ANE/CONTRIBUTION_SUBMISSION.md

# Contribution submission guide

This file summarizes what was done on branch `contribution/benchmark-m5-and-fixes` and how to submit it.

---

## 1. Benchmark (submit to Issue #3)

**Link:** https://github.com/maderix/ANE/issues/3

**Post this as a new comment:**

```
## M5 MacBook Pro benchmark (static pipeline, 20 steps)

- **Chip:** Apple M5, 10-core (4P+6E)
- **RAM:** 24 GB
- **macOS:** 26.3 (Build 25D125)
- **Run:** `./train_large --data ./tinystories_data00.bin --steps 20 --lr 1e-4`

### Efficiency report
- Total steps: 20
- Wall time: 10423 ms (10.4 s)
- Compile time: 7187 ms (69.0%)
- Train time: 2542 ms (24.4%)
- **Avg train: 127.1 ms/step**
- ANE TFLOPS: 0.73 sustained
- ANE utilization: 4.6% of 15.8 TFLOPS

Full output with JSON lines is in `benchmarks/my_m5_benchmark_output.txt` (or paste the contents below).
```

Then paste the contents of `benchmarks/my_m5_benchmark_output.txt` in the same comment, or attach it.

---

## 2. Bug fix (PR)

**Fix:** Guard short token datasets in `train_large_ane.m` and `training/training_dynamic/train.m`.

**Why:** When `n_tokens <= SEQ + 1`, the expression `max_pos = n_tokens - SEQ - 1` underflows (unsigned), leading to a huge random range and possible out-of-bounds reads. `train_large.m` already had this guard; the other two pipelines did not.

**Changes:**
- `training/train_large_ane.m`: After `n_tokens = data_len / 2`, add a check that fails early with a clear error, munmap and close the fd, and return 1.
- `training/training_dynamic/train.m`: Same guard added.

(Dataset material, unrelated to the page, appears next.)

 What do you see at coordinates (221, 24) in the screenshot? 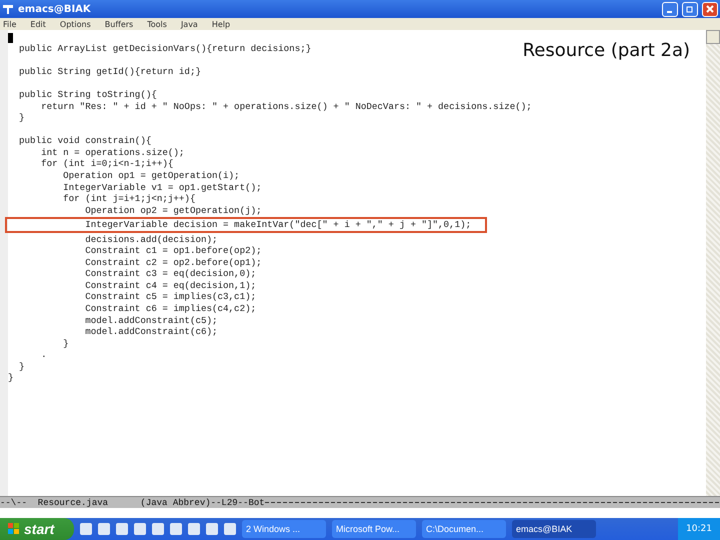
I see `menu-item: Help` at bounding box center [221, 24].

**Suggested PR title:** `fix: guard short token datasets in train_large_ane and dynamic pipeline`

**Suggested PR description:**

```markdown
## Summary
- Add a token dataset length guard in `training/train_large_ane.m`
- Add the same guard in `training/training_dynamic/train.m`
- Fail early with a clear error when the dataset is too short for one (input, target) window

## Why
Both paths use `max_pos = n_tokens - SEQ - 1`. When `n_tokens <= SEQ + 1`, this unsigned subtraction underflows, producing a huge range and potentially out-of-bounds reads. `train_large.m` already had this guard (lines 299–304); this PR aligns the other two pipelines.

## Validation
- `make -C training train_large_ane` — builds
- `make -C training/training_dynamic train` — builds
- With a too-short data file, both binaries exit with the new error message.
```

---

## 3. Optional: benchmark data in repo

Branch also adds:
- `benchmarks/my_m5_benchmark_output.txt` — full benchmark log
- One new entry in `benchmarks/community_results.json` for this M5 run (contributor: `log-wade`)

You can either:
- Include the `community_results.json` update in the same PR as the bug fix, or
- Omit it and only post the benchmark to Issue #3 (maintainer may update the report from the issue).

---

## 4. Before opening the PR

1. **Fork the repo** on GitHub (if you haven’t): https://github.com/maderix/ANE → Fork.
2. **Add your fork as a remote and push:**
   ```bash
   git remote add myfork git@github.com:YOUR_USERNAME/ANE.git
   git push myfork contribution/benchmark-m5-and-fixes
   ```
3. Open a PR from `myfork/contribution/benchmark-m5-and-fixes` to `maderix/ANE` main.
4. Post the benchmark comment to Issue #3 (link above).

---

## 5. Replace contributor name

In `benchmarks/community_results.json`, the new entry uses `"contributor": "log-wade"`. Change that to your GitHub username if different.